— BEGIN Text section —

Thursday, November 17, 2005

JUDICIAL ACTIVISM

The "right to privacy," which liberals maintain is implied in the U.S. Constitution and which was used by the U.S. Supreme Court to legalize abortion in 1973, apparently mattered little to Judge Stephen Reinhardt of the Ninth U.S. Circuit Court of Appeals earlier this month when he ruled on a case involving parental rights.

On Nov. 2, Reinhardt wrote the Ninth Circuit Court's decision declaring that the "right to privacy" did not apply to parents who wanted to prevent public school officials in Palmdale, Calif., from giving their elementary school age children a sexually explicit survey. The ruling is but one of many that Reinhardt's critics say qualifies him as one of the most liberal and activist judges in the nation.

Seven decisions that Reinhardt either wrote or supported in were unanimously overruled by the U.S. Supreme Court in a single year.

In the 1990's, in one session, the Supreme Court overturned
28 out of the 29 Ninth Circuit cases they heard.

Here are some quotes from "judge-turned social engineering czar" Judge Reinhardt:

  • "They [parents] have no constitutional right, however, to prevent a public school from providing its students with whatever information it wishes to provide, sexual or otherwise, when and as the school determines that it is appropriate to do so."

— END Text section —

**Objective**
Please reproduce the judicial activism text between "JUDICIAL ACTIVISM" and "involving parental rights.", inclusive, word for word.

— BEGIN Dataset section —

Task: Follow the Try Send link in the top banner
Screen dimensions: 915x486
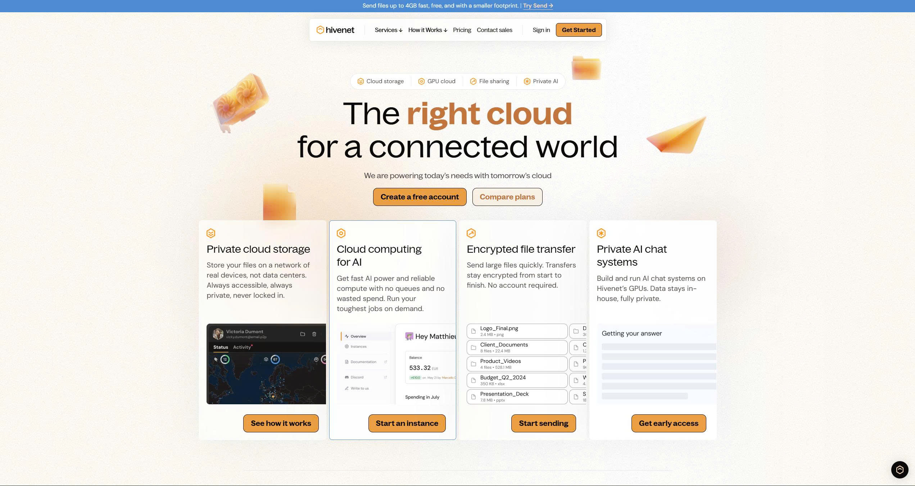Action: [537, 5]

— END Dataset section —

**The response**
JUDICIAL ACTIVISM

The "right to privacy," which liberals maintain is implied in the U.S. Constitution and which was used by the U.S. Supreme Court to legalize abortion in 1973, apparently mattered little to Judge Stephen Reinhardt of the Ninth U.S. Circuit Court of Appeals earlier this month when he ruled on a case involving parental rights.